WHAT YOU HAVE TO DO:
Reproduce the stretch of the Consecration review that opens with the words "CONSECRATION (Cert. 15), now" and closes with "is an ophthalmologist.".

━━━━━ EXTRACTED TEXT ━━━━━

Stephen Brown views a re-released horror film

Janet Suzman as the Mother Superior in one of the less gory images for Consecration

Janet Suzman as the Mother Superior in one of the less gory images for Consecration

CONSECRATION (Cert. 15), now available on streaming services, including YouTube, was released in 2023, dramatically dividing opinion. A serious examination of alternatives to religious fanaticism or just the kind of schlock-fest beloved of horror movies? Well, to coin a phrase, let us see; for it is sight that’s key to the film’s basic premises. Grace (Jena Malone) is an ophthalmologist.

An elderly patient asks if it takes a miracle to avoid going blind. Grace’s scientific approach gives little credence to that line of healing, nor to how one’s inner being may subjectively fashion the way in which we perceive our surroundings. Several weeks later, Grace, strolling through London, muses about her brother Michael who had always believed that she had a guardian angel. “I used to believe in nothing,” she says. “Now I’m not so sure.”

We subsequently learn that DCI Harris (Thoren Ferguson) had earlier phoned Grace from Scotland, saying that Michael was alleged to have murdered a fellow priest at a convent before killing himself. It all occurred on a remote island. Grace, on visiting, disputes this version of events. So does the spooky Mother Superior (Janet Suzman), who claims that it was a demon. Evil will continue, she asserts, unless her nuns can locate and contain an ancient relic whose powers are creating such havoc. This is the narrative’s first point of departure from a conventional understanding of relics as objects to inspire sanctity: a gift, one might say, of grace, not wickedness.

━━━━━ DATA UNDER STUDY ━━━━━

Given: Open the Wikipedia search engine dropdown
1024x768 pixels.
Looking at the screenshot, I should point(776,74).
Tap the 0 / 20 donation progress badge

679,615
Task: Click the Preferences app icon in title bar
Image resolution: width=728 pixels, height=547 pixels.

━━━━━
━━━━━ DATA UNDER STUDY ━━━━━

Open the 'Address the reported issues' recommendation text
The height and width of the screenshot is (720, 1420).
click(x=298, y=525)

━━━━━
━━━━━ DATA UNDER STUDY ━━━━━

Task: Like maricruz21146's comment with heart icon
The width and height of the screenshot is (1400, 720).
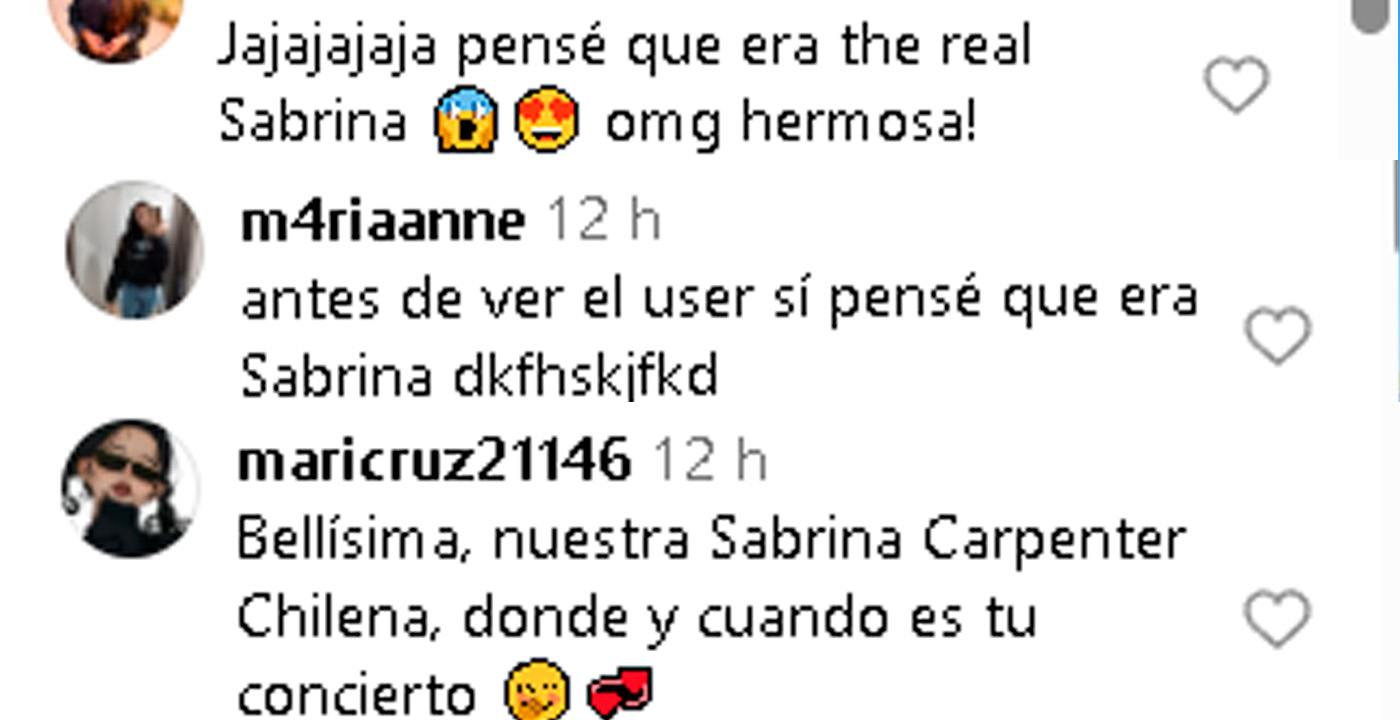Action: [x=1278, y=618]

━━━━━

EXERCISE OUTPUT:
CONSECRATION (Cert. 15), now available on streaming services, including YouTube, was released in 2023, dramatically dividing opinion. A serious examination of alternatives to religious fanaticism or just the kind of schlock-fest beloved of horror movies? Well, to coin a phrase, let us see; for it is sight that’s key to the film’s basic premises. Grace (Jena Malone) is an ophthalmologist.